宋湛溪剛從昏迷中醒來,又被周儀折騰了半晌,精神有些不濟,所以沒和周儀一起去看張有財。
他將墨陽和常竹叫了過來,問事情。
墨陽給他講了這幾日寨內發生的事情,常竹則給宋湛溪講了周儀的光輝事跡。
“主子,您沒看見周姑娘當時多堅定,一知道您跳下去了,就毫不猶豫地要下去找您。”
“我們一共放下去五個人,繩子不夠長,沒探到底就又被拽上來了。結果周姑娘那根繩子是空的,那時候咱們才知道,她等不及了,也跳下去找您了。”
“然後我們就跟著龍寨主繞路,您別說,這龍虎寨是真他娘的大,我們繞了好長時間。他們林子裏竟然還有陣法!我們千辛萬苦出去後,就聽見了周姑娘的哭聲。”
“主子,屬下我和周姑娘認識這麽些年了,見她抹眼淚的時候就少,更別說哭成那樣了。當時我和墨陽都嚇死了,都以為您不行了。”
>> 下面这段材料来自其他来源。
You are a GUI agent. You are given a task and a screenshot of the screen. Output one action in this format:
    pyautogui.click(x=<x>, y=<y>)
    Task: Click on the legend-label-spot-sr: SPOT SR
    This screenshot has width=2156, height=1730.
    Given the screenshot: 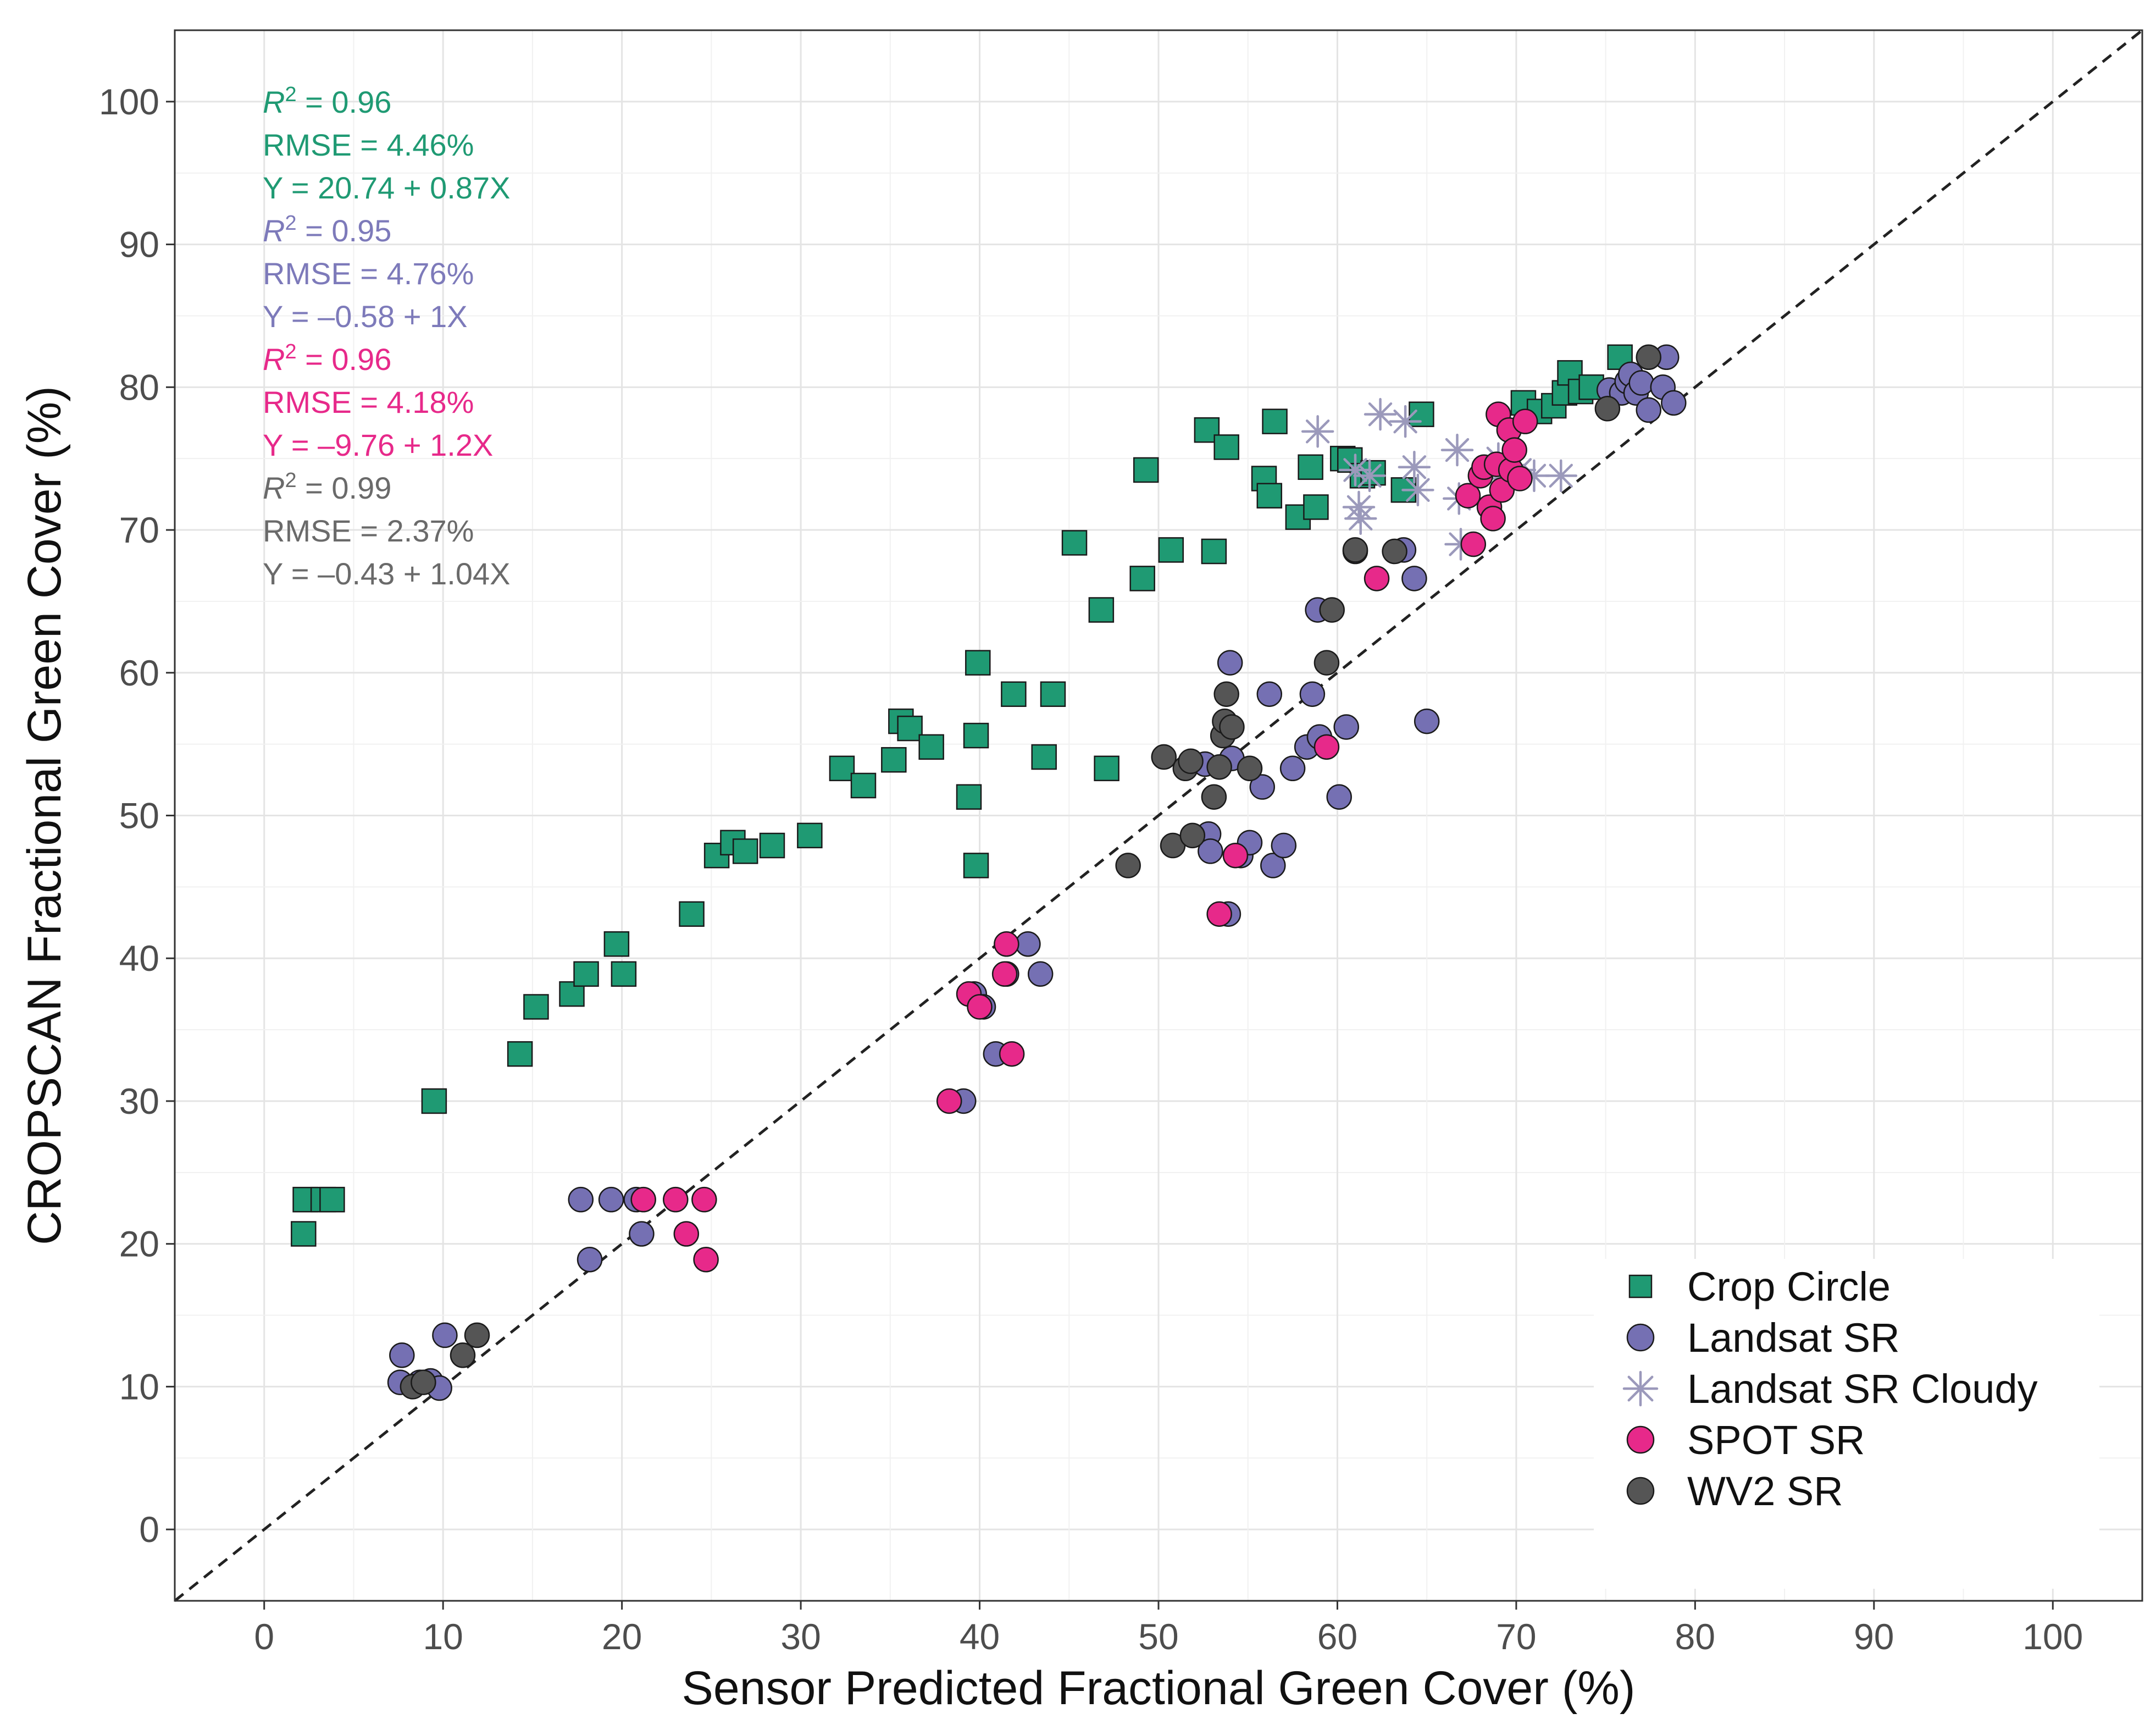 What is the action you would take?
    pyautogui.click(x=1776, y=1440)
“我們心驚膽戰地過去一看,幸好您還有氣兒。”常竹說到這裏,被墨陽拍了一下,不禁有些不解地看著他,“拍我幹啥?王爺可不是有氣兒嗎?”
“繼續。”宋湛溪說。
“哦,我就問周姑娘,王爺這還活著,你哭啥?周姑娘說,她是心疼,見您難受,她幫不上,心疼。”說到這裏,常竹一撫掌,就想是個說書的一樣感歎,“哎呦,當時我一聽這話,我心裏就軟了一片,想著要是您醒著多好。王爺,我看啊,周姑娘真的愛您愛慘了。”
宋湛溪其實也是意外的。
他當時將他的防身匕首給了周儀,是想讓她自保,並沒有想到她會在這人生地不熟的龍虎寨裏找到救兵。
所以他當時也沒指望著會有人來救他,就直接跳下去了。
他中間砸斷了兩棵樹,也是這樣,才有了緩衝力,讓他不至於被摔死。
落在崖底的時候,一根殘枝壓在了他身上,他當時一分掙紮的力氣都沒有,隻能被壓著。
當時他想的就是,估計要死在這裏了。不是流血過多而死,就是被凍死,或者心脈反噬而死,反正是沒活路了。
再醒來,竟然是被周儀叫醒的。
毫無希望的絕境內,萬念俱灰之時,一睜眼竟然發現她在自己麵前,宋湛溪簡直無法形容自己當時的心情。
太震撼了。
尤其現在聽常竹說,她是毫不猶豫地跳下去的,那種震撼愈發無以複加。
當時他想的是,能死在她懷裏,那也值了。
沒想到他竟然活了下來。
常竹繼續道:“那天寨裏的大夫為您看診後,說最危險的時候已經過去了,多虧您的血止住了,而且靠強大的意誌力撐了下來,否則在那般寒冷的環境中失血,後果簡直不堪設想。”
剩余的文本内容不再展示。